Repeat word for word the lines of the material from the line with "Task: Go to" up to and including the line with "Action: pyautogui.click(x=2, y=73)", leaving out the pictures.

### Data supplied
•••••

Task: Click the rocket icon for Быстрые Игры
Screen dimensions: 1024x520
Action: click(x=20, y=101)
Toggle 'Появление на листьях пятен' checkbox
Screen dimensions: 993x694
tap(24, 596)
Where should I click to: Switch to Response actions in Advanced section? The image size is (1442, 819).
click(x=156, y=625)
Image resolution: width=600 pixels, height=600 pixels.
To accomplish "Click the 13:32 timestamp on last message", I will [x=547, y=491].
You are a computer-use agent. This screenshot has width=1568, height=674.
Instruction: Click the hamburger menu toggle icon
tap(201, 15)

•••••

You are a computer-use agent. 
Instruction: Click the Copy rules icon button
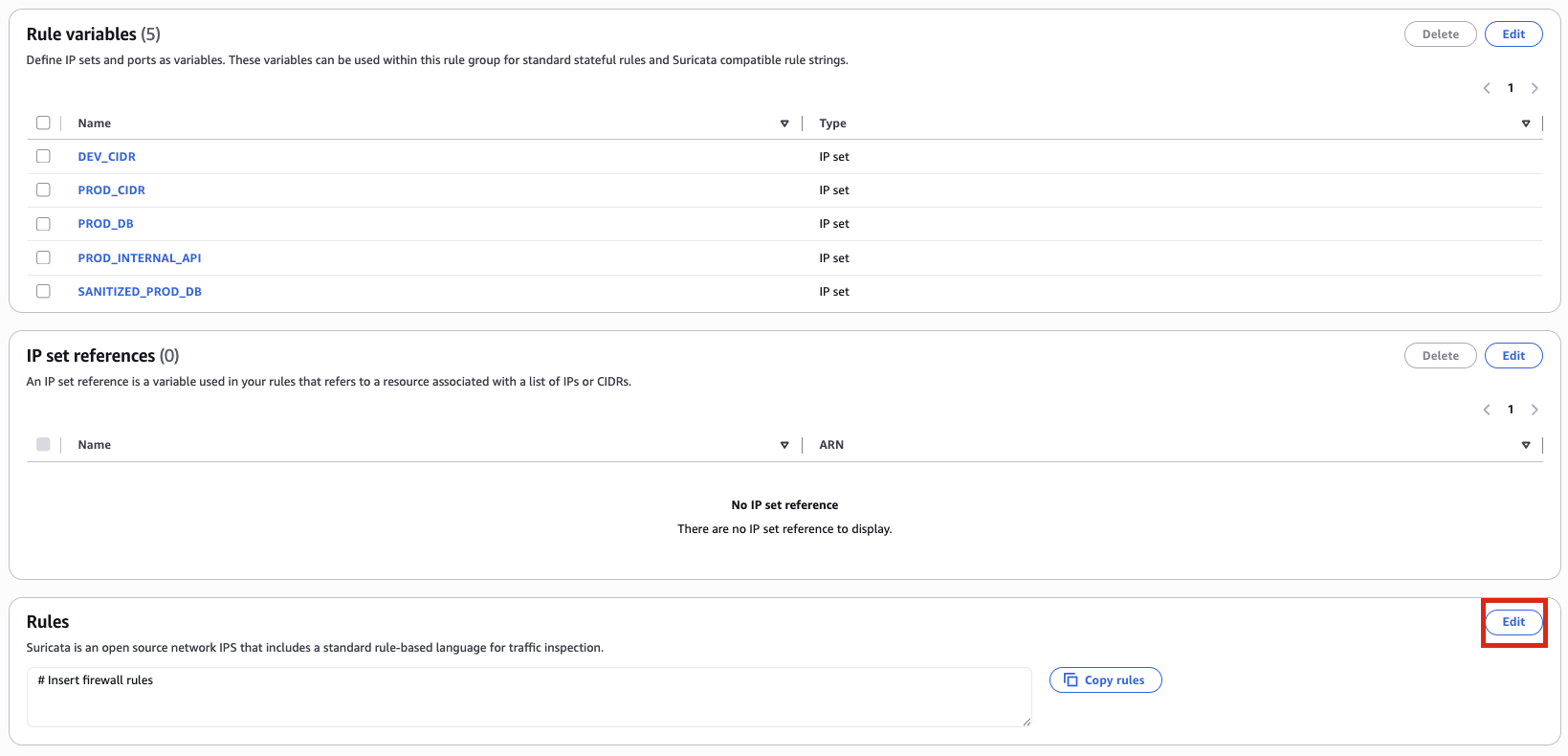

•••••

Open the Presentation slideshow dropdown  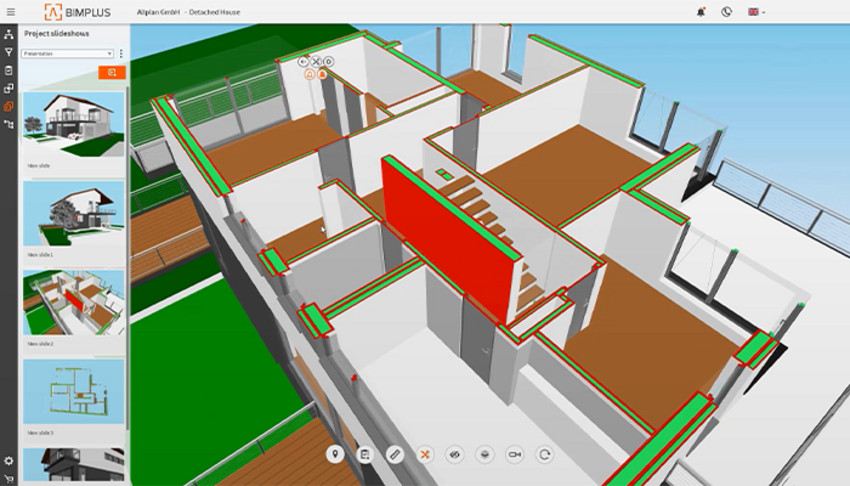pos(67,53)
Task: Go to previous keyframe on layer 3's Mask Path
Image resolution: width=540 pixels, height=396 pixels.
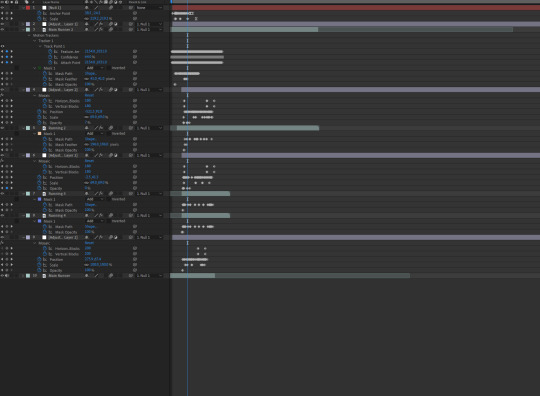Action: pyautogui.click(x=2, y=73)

•••••

### Response for this exercise
Task: Go to previous keyframe on layer 3's Mask Path
Image resolution: width=540 pixels, height=396 pixels.
Action: pyautogui.click(x=2, y=73)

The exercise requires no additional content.